То, что в большей части Европы потребление мяса в XIX в. было крайне низким, — хорошо установленный факт. По подсчетам Тутена, во Франции в 1780–1834 гг. оно не превышало 20 кг в год и начало увеличиваться только после 1834 г. Подсчеты для Италии после объединения показывают еще более низкий уровень: 13 кг в период с 1861 по 1870 г., на пару кг больше в период с 1901 по 1910 г., и только в 1930-е гг. — 30 кг в год. Весной 1787 г. Гёте и его спутники, путешествуя по Сицилии, могут свободно запасаться по дороге артишоками и прочей едой, но, купив курицу на пути в Кальтаниссетту, не знают, где и каким образом ее приготовить, — анекдот, указывающий на то, сколь редко на стол жителей острова попадало мясо. Для сельского населения Италии, как и большей части Средиземноморья, мясо остается редким, приберегаемым для праздника продуктом вплоть до середины XX в. Смертность здесь снижается при отсутствии улучшений режима питания.
Неурожаи и голод
Если историю питания в Европе за длительный период времени обрисовать нелегко, о краткосрочных колебаниях количества продовольствия существуют более подробные сведения. «Господа, сжальтесь над нами, помилосердствуйте, дайте нам зерна ради бога, дабы не умерли с голоду мы и наши семьи», — умоляли флорентийские бедняки, оставшиеся без хлеба во время недорода 1329 г.; подобными эпизодами полнятся мемуары и летописи вплоть до XIX века. Неурожаи в Европе — обычное дело, они случаются по несколько раз при жизни одного поколения. Существуют менее явные, но не менее красноречивые указания, позволяющие установить связь между недостатком еды и демографическими переменными, особенно смертностью. В частности, сопоставление статистических рядов, обозначающих цены на товары широкого потребления и смертные случаи, позволяют провести систематическое исследование связи между краткосрочными колебаниями первых и вторых, как то было предложено в 1946 г. Жаном Мевре. Логика исследования такова. Народонаселение доиндустриальной эпохи потребляло преимущественно зерновые в виде хлеба, булок, лепешек, каш и так далее — это и составляло основную пищу огромной массы населения. Когда, преимущественно по причине погодных условий, случался неурожай, цены росли. Тот, кому приходилось приобретать муку или хлеб для пропитания, убеждался в снижении своей покупательной способности, а в крайних случаях бывал вынужден отказаться от потребления. Иногда можно было пренебречь недостатком зерновых лучшего сорта, приобретая второстепенные зерновые, но чаще всего в неурожайные годы не хватало почти всех основных продуктов. Уменьшение доступности продуктов питания означало для многих ослабление организма и вероятную смерть от голода или, чаще, от инфекционных болезней с эпидемическим распространением. Таким образом, за резким повышением цен следовало увеличение смертности. Разумеется, неурожаи вели и к другим демографическим изменениям: снижались брачность и число зачатий, и почти всегда возрастала мобильность голодающих, обездоленных и нищих, игравшая заметную роль в распространении эпидемий.

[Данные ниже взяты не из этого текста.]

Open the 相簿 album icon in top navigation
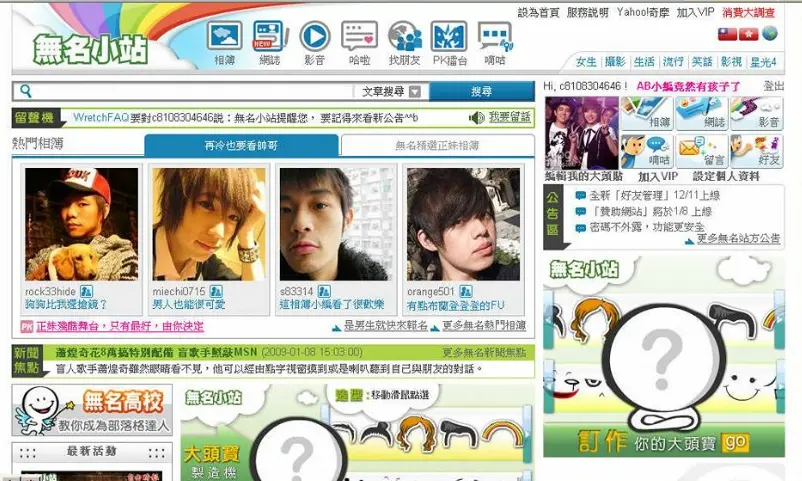The image size is (802, 481). click(x=224, y=37)
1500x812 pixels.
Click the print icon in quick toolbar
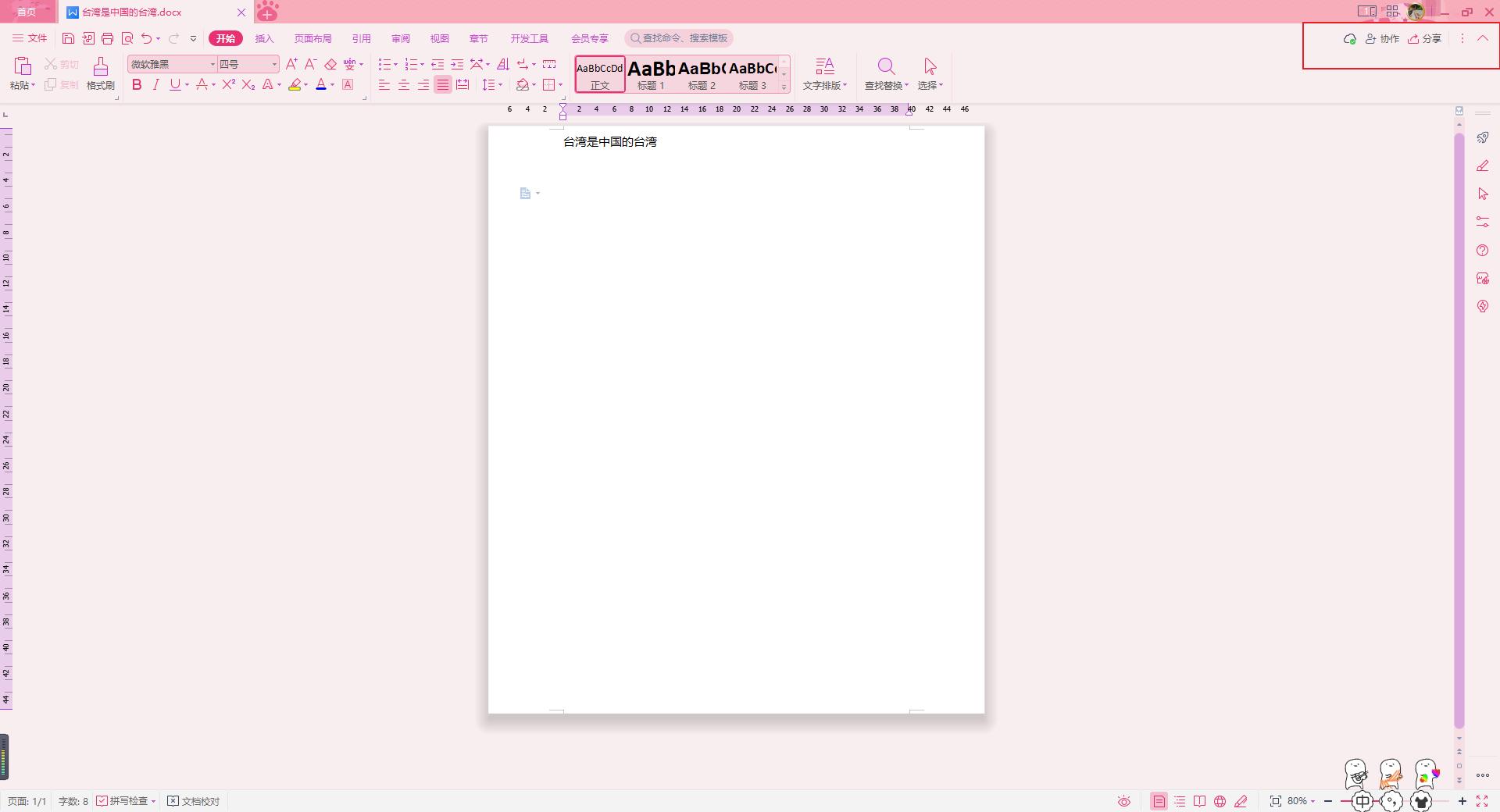(108, 38)
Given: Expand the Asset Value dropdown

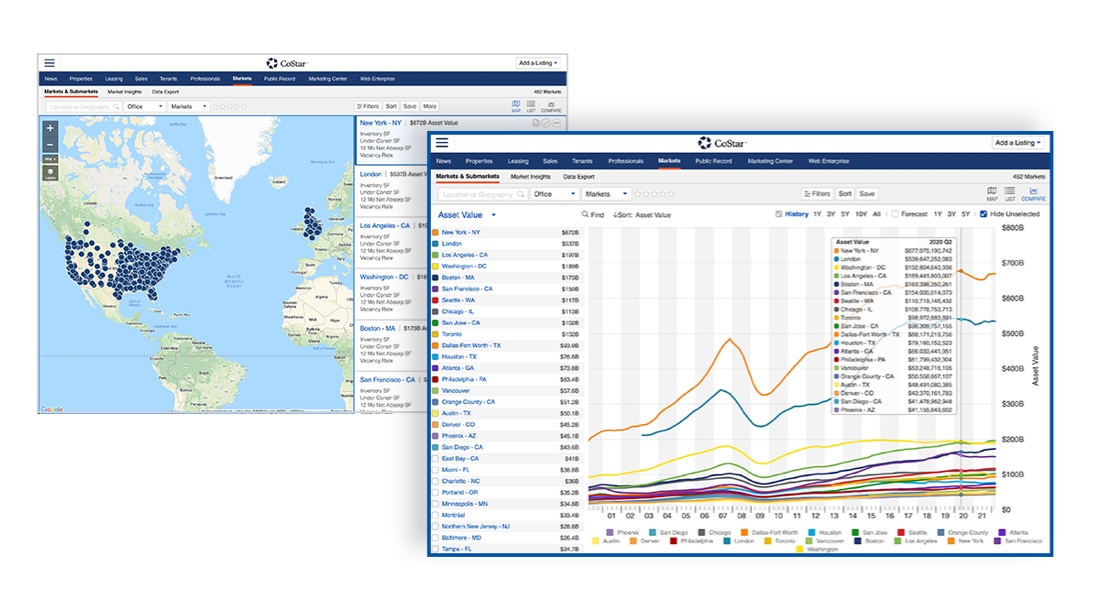Looking at the screenshot, I should 494,215.
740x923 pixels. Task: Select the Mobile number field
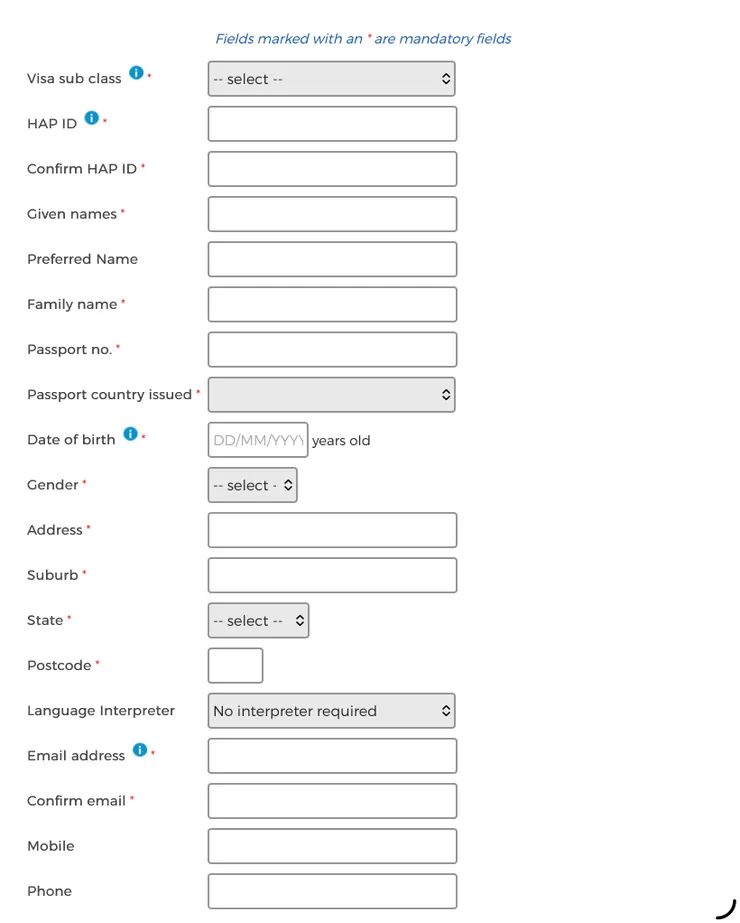(x=332, y=846)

В этой довольно прочной логической цепочке есть несколько слабых звеньев. Во-первых, цены обозначают рыночную стоимость пшеницы или другого зерна, но мы не знаем, какая часть продовольственных ресурсов покупалась на рынке (к тому же при резком росте цен потребление явно снижалось), а какая непосредственно производилась и потреблялась, обменивалась или предоставлялась в качестве выплаты за проделанную работу. В общем, изменение цен — несовершенный показатель доступности продовольствия и его потребления. К тому же возникновение эпидемии часто было социальным, а не биологическим следствием неурожая. В голодное время и без того значительное количество нищих и бродяг чрезмерно увеличивалось, усиливался приток людей в города; постоялые дворы, приюты и госпитали переполнялись; все это способствовало распространению эпидемических инфекций, таких, например, как тиф. Современник — свидетель голодомора в Болонье в 1602 г. — Джован Баттиста Сеньи «слышит повсюду общий вопль; чернь заводит склоки; бедняки сотрясают воздух криками; крестьяне из-под стен шумят что есть мочи; больницы переполняются; у дверей богатых домов звучат жалобные мольбы; на площади кипят страсти; склады и амбары окружены бедствующим, несчастным народом». Идеальная ситуация для возникновения и распространения эпидемии. Во время последнего на Западе Великого голода, поразившего Ирландию в 1845 г., тиф, называемый famine fever[12], послужил причиной большой части смертных случаев. «Сложились идеальные условия для распространения вшей и тех микроорганизмов, вызывающих тиф, переносчиками которых служили вши. Степень истощения, по всей видимости, не влияла на восприимчивость к тифу; доказательством служит то, что большое число добровольцев — врачей, священников, монахинь, правительственных чиновников и прочих — заразились этой болезнью и умерли».